Fundamentally, JSX just provides syntactic sugar for the React.createElement(component, props, …children) function. The JSX code:

<MyButton color="blue" shadowSize={2}>
  Click Me
</MyButton>

compiles into:

React.createElement(
  MyButton,
  {color: 'blue', shadowSize: 2},
  'Click Me'
)

You can provide more JSX elements as the children. This is useful for displaying nested components:

<MyContainer>
  <MyFirstComponent />
  <MySecondComponent />
</MyContainer>

Routing

Routing in react can be done using multiple libraries. The most popular one is `react-router`.

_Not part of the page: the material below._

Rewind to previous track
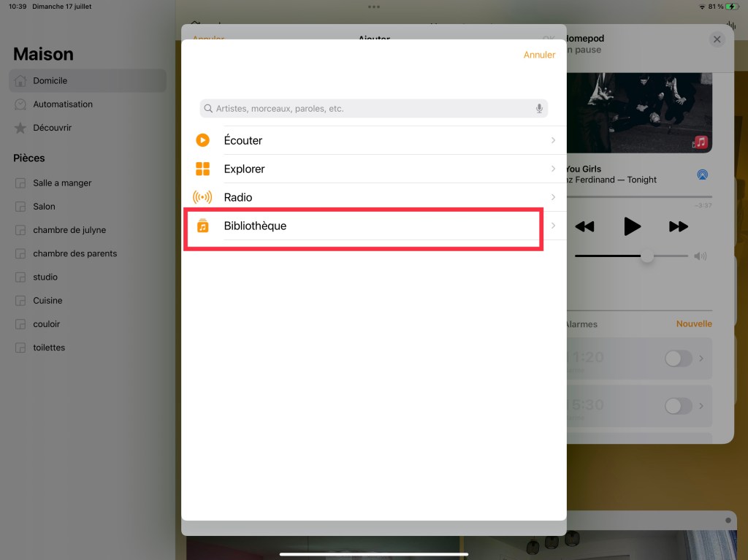584,227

The library defines simple route components that can be nested:

import { Router, Route, hashHistory } from 'react-router';
<Router history={hashHistory}>
    <Route path="/" component={App}>
      <Route path="/about" component={About}/>
      <Route path="/contact" component={Contact}/>
    </Route>
  </Router>

You can find some examples here: https://codepen.io/pantharshit00/pen/OpZLoa, https://codesandbox.io/s/vvoqvk78

HTTP Requests

In order to make a HTTP request, you can use the same axios package, similar to how it was used in VueJs:

import React from 'react';
 
import axios from 'axios';
 
export default class PersonList extends React.Component {
  state = {
    persons: []
  }
 
  componentDidMount() {
    axios.get(`https://jsonplaceholder.typicode.com/users`)
      .then(res => {
        const persons = res.data;
        this.setState({ persons });
      })
  }
 
  render() {
    return (
      <ul>
        { this.state.persons.map(person => <li>{person.name}</li>)}
      </ul>
    )
  }
}
 

Lab tasks

As an assignment for this lab you will have to make a small web application client in order to access e-health formatted data with more advanced features. The application must have at least the following:

1. Home page with menu and two different pages

  • Patients
  • Medication

2. Patients Page

You can run a script to extract patient that have details (Encounters, CarePlan, allergy etc)) and then use filters to select data only for those patients. You can filter resources by patient - eg. http://hapi.fhir.org/baseR4/AllergyIntolerance?patient=1059&_include=AllergyIntolerance%3Apatient&_format=json&_pretty=true

3. Medication Page

You can use the GUI for generating search queries: http://hapi.fhir.org/home?encoding=json&pretty=true

The resulting application must be submitted as an online snippet in order to be checked and graded. You can use Plunker or any other suitable online snippet tool. If you worked locally, you could publish it to a public repository on github for example and submit the url.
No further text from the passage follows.